Secret Millionaire is a new show on ABC this year that is doing something really special—advertising hope. Exactly what this country needs right now.
This week’s show sent its millionaire to Gary, Indiana to volunteer at three different organizations. Though I’ve certainly heard of Gary, Indiana, I never knew how depressed the city was.
You see burned out buildings, abandoned storefronts, and trash and debris piled up in many places. You hear stories from residents there that make you wonder how these people survive.
By the title of the show, you may think that the hope comes from the millionaire—after all, he donates a good amount of money to each charity. It doesn’t—not really anyway.
The hope comes from the people working at these charities. Most don’t or barely draw a salary from the organization. But they’re working hard, very hard, to save the kids in their town, the adults in their town and the neighborhoods in their town.
These people are so grateful for any help they get, and they nearly pass out when handed checks with four zeroes on them. It’s a reminder to us all what’s important. It’s easy to lose sight of what really matters when you’re in the fast-paced corporate world. It’s easy to get caught up in social media and justify spending so much time online to build your brand or nurture your audience.
This show makes it easy to realize that there’s so much more we can do.
Interestingly, Secret Millionaire started and bombed on Fox in 2008. Given it was an election year and the name Fox is not usually associated with hope, we can all understand why the show didn’t thrive.

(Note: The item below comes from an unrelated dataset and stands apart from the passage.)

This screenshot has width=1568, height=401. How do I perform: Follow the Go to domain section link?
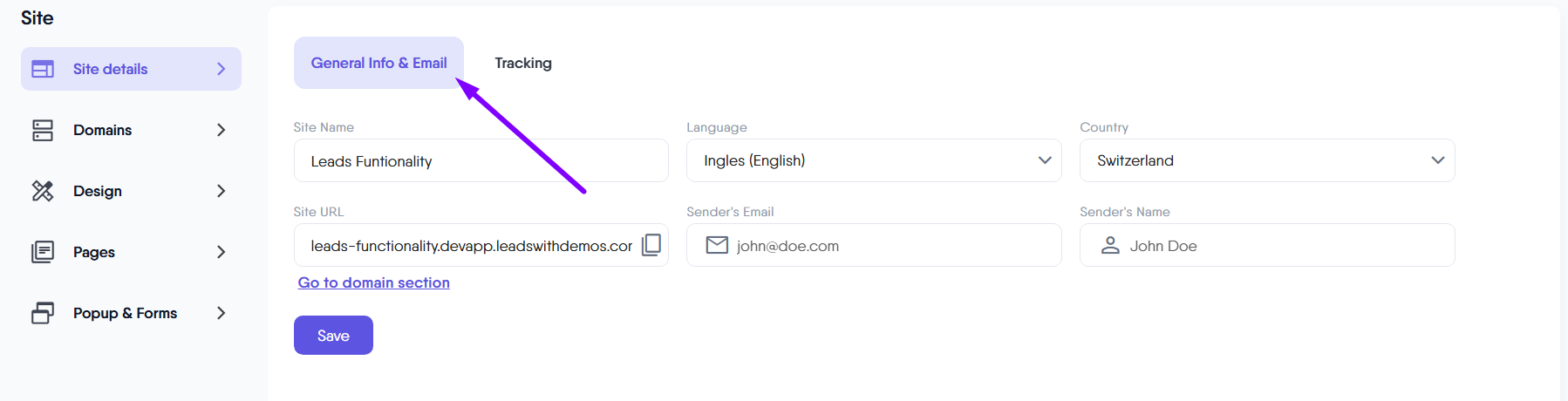[374, 282]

I’m hoping the show finds a home on ABC because we all could use a shift to more positive news. And we can probably all use a little motivation to get out and help others—even if we think we have nothing to give.
So tune in, and see what you think. And then vow to spend a little less time online and a little more time giving.
You might be wondering what this all has to do with advertising and brand. Well, the lesson is this: When you give people hope, they remember that—for a very long time.